**Your instructions**. Rewrite the records below with "dropdown" changed to "drop-down list" and nothing else altered. Leave the pictures out of your answer.

─── Data excerpts

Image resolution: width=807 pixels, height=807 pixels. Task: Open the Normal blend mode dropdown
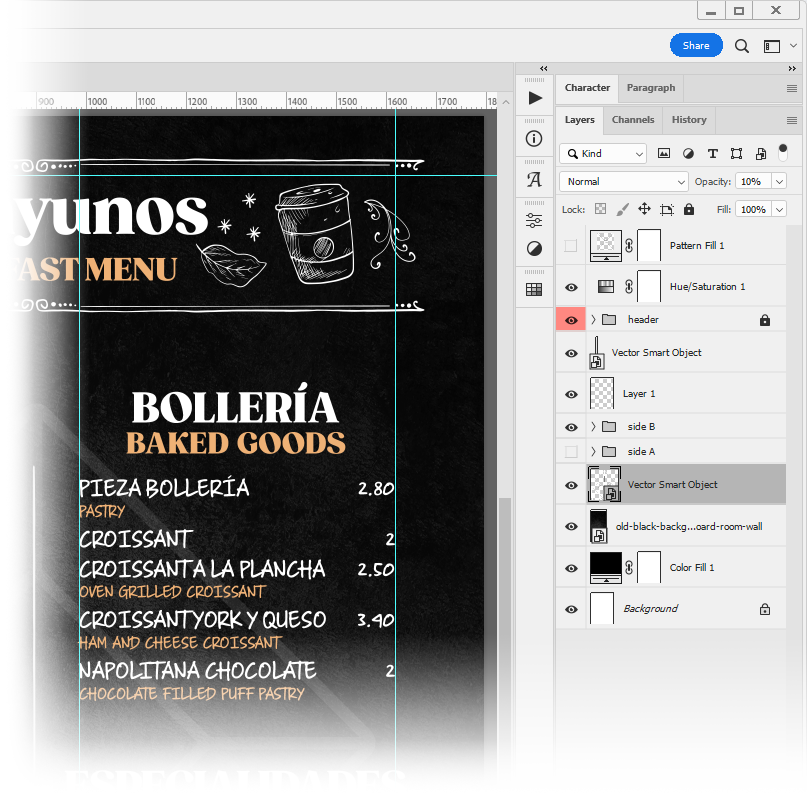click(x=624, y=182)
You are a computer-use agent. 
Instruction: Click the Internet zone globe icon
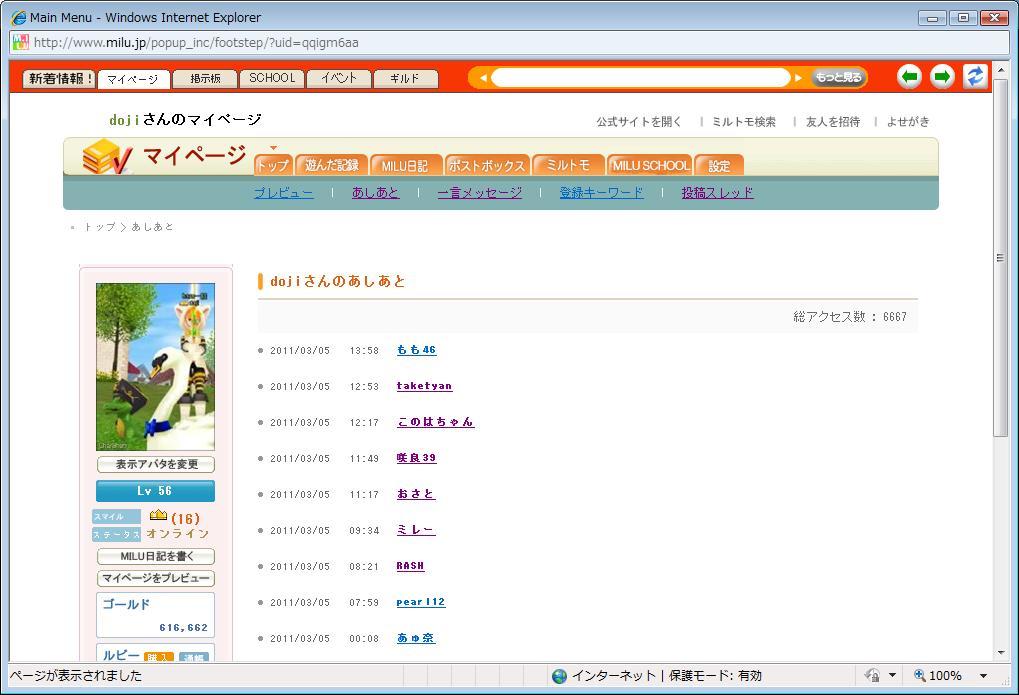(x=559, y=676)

──────

**Expected output**.
Image resolution: width=807 pixels, height=807 pixels. Task: Open the Normal blend mode drop-down list
click(x=624, y=182)
You are a computer-use agent. 
Instruction: Click the Internet zone globe icon
(x=559, y=676)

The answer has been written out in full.